Background technology
Nano-noble metal has unique photoelectron, chemical characteristic because of it, as catalyst, medical material, function solenoid material, absorbing material, sensor components and parts material and nano composite material etc., present extremely important using value in research fields such as metallurgy, chemical industry, light industry, electronics, national defence, nuclear technology, Aero-Space.But we notice such fact in the application of noble metal nano particles, for consumption, the reduction material/product cost of saving noble metal, usually noble metal nano particles is loaded on certain carrier/surface of solids, comprise vacuum moulding machine, inert gas evaporation, DIFFUSION CONTROLLED reunion, chemistry and the electrochemical deposition etc. of metal.Now developed into Ag, Pt, Au nanocrystal have been distributed to zeolite, TiO
2, Al
2O
3, SiO
2, surface such as graphite, CNT.On this application direction, existing material preparation technology (physics, chemical method etc.) is fixedly remaining in some problems aspect the noble metal nano particles effectively, material is not enough to the physics, the chemical property that keep high in application, this is a huge challenge that faces during noble metal nano particles uses.If noble metal nano particles because and can not form effective metallurgical binding between the carrier, in use might be subjected to the huge surface of nano particle can influence and reunite, and then the performance of nano material character is brought negative effect.The present invention mainly proposes with the effective problem that combines of carrier for solving nano-noble metal, present technique combines the processing characteristics and the precipitation of noble metal in heat treatment process of supersaturation metal alloy preferably and separates out the method that forms nanophase and matrix oxidation formation metal oxide, the preparation and the preparing carriers of noble metal nano particles are united two into one, embodied the development trend of material preparation technology " efficient, low-cost, short flow process, environmental friendliness, high-performance ".
Summary of the invention
The present invention separates out principle in conjunction with the processing of over-saturation metal alloy compositions mutually with parent metal in-situ oxidation, noble metal second, earlier the over-saturation metal alloy compositions is processed into honeycomb, by under certain oxidizing atmosphere condition, the alloy that is processed into honeycomb being heat-treated and the in-situ oxidation processing, finally prepare the honeycomb SnO that is evenly distributed with nano-noble metal Pd then
2Catalysis material.
The present invention realizes by following scheme:
A kind of honeycomb SnO for preparing loaded with nano Pd
2The method of catalyst contains following processing step:
1) palladium of the metallic tin of purity>99.95% and purity>99.95% is respectively 0.5%, 1%, 1.5% palladium according to percentage by weight, surplus is that tin carries out the raw material configuration.
2) alloy melting:
Contain 0.5%, 1%, 1.5% palladium and the surplus tin that configure are put into vacuum<10
-3In the vacuum melting furnace of Pa, be respectively 250 ℃ at smelting temperature and carry out being cast into ingot blank after the melting.
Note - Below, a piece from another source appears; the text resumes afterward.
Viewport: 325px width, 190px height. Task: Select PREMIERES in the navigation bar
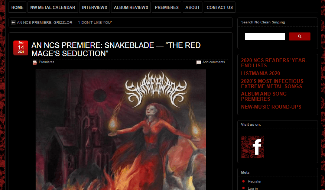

3) alloy ingot blank processing and Technology for Heating Processing:
A) alloy ingot blank is rolled under normal temperature condition<strip of 1mm, is processed into honeycomb then,
B) the honeycomb tin palldium alloy that obtains is put into heat-treatment furnace, under 150 ℃ of conditions, heat-treat, and the oxygen of aerating oxygen flow 5~15L/min carries out the in-situ oxidation processing of alloy in heat treatment process.
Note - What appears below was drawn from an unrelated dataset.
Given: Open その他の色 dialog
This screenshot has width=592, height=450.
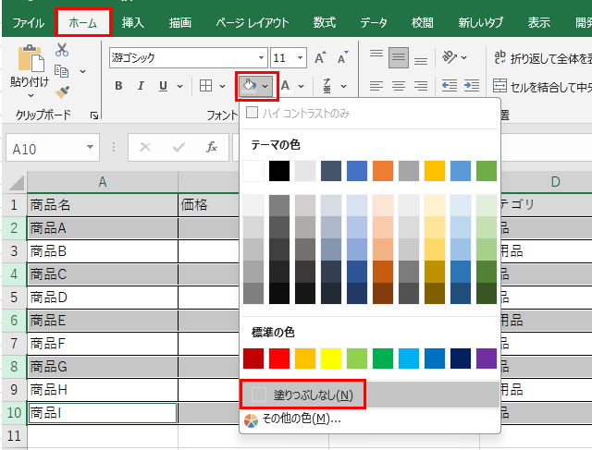Looking at the screenshot, I should tap(294, 419).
Step 2) after treating in that raw material melts fully, pours into ingot blank after 1 minute by electromagnetic agitation.
Oxygen flow is 10L/min in the described step 3).
A kind of honeycomb SnO for preparing loaded with nano Pd
2The method of catalyst is characterized in that: will be 0.5%Pd according to percentage by weight, the raw material of Sn surplus be put into vacuum melting furnace, carries out melting under 250 ℃ of temperature conditions, treats that raw material melts fully and pours into ingot blank by electromagnetic agitation after 1 minute; Then alloy ingot blank is being rolled under the normal temperature condition<be processed into honeycomb after the strip of 1mm; At last this honeycomb is put into heat-treatment furnace, at 150 ℃, oxygen flow is to heat-treat with in-situ oxidation under the atmospheric condition of 15L/min to react; The final honeycomb SnO that obtains loaded with nano Pd
2Catalyst.
A kind of honeycomb SnO for preparing loaded with nano Pd
2The method of catalyst is characterized in that: will be 1%Pd according to percentage by weight, the raw material of Sn surplus be put into vacuum melting furnace, carries out melting under 250 ℃ of temperature conditions, treats that raw material melts fully and pours into ingot blank by electromagnetic agitation after 1 minute; Then alloy ingot blank is being rolled under the normal temperature condition<be processed into honeycomb after the strip of 1mm; At last this honeycomb is put into heat-treatment furnace, at 150 ℃, oxygen flow is to heat-treat with in-situ oxidation under the atmospheric condition of 10L/min to react; The final honeycomb SnO that obtains loaded with nano Pd
2Catalyst.
A kind of honeycomb SnO for preparing loaded with nano Pd
2The method of catalyst is characterized in that: will be 1.5%Pd according to percentage by weight, the raw material of Sn surplus be put into vacuum melting furnace, carries out melting under 250 ℃ of temperature conditions, treats that raw material melts fully and pours into ingot blank by electromagnetic agitation after 1 minute; Then alloy ingot blank is being rolled under the normal temperature condition<be processed into honeycomb after the strip of 1mm; At last this honeycomb is put into heat-treatment furnace, at 150 ℃, oxygen flow is to heat-treat with in-situ oxidation under the atmospheric condition of 5L/min to react; The final honeycomb SnO that obtains loaded with nano Pd
2Catalyst.
The technology of the present invention is with the basis that is processed as of supersaturation tin palldium alloy, in conjunction with heat treatment technics under the oxygen atmosphere condition obtain that specific area is big, nano-noble metal is evenly distributed, catalysis material sound construction, the tangible new structure Pd/SnO of catalytic effect
2Catalyst material.
This clam preparation method's advantage be can obtain that specific area is big, nano-noble metal is evenly distributed, catalysis material sound construction, the tangible new structure catalysis material of catalytic effect; And this technology of preparing can be in conjunction with existing metal alloy compositions preparation, processing and Equipment for Heating Processing, less investment, low cost and other advantages.It is one that this technology of preparing closes three with the preparation of noble metal nano particles and preparing carriers and structural design, has that the technology of preparing cost is low, a flow process weak point, environmental friendliness, high performance characteristics.
Description of drawings
Further specify flesh and blood of the present invention below in conjunction with accompanying drawing with example, but content of the present invention is not limited to this.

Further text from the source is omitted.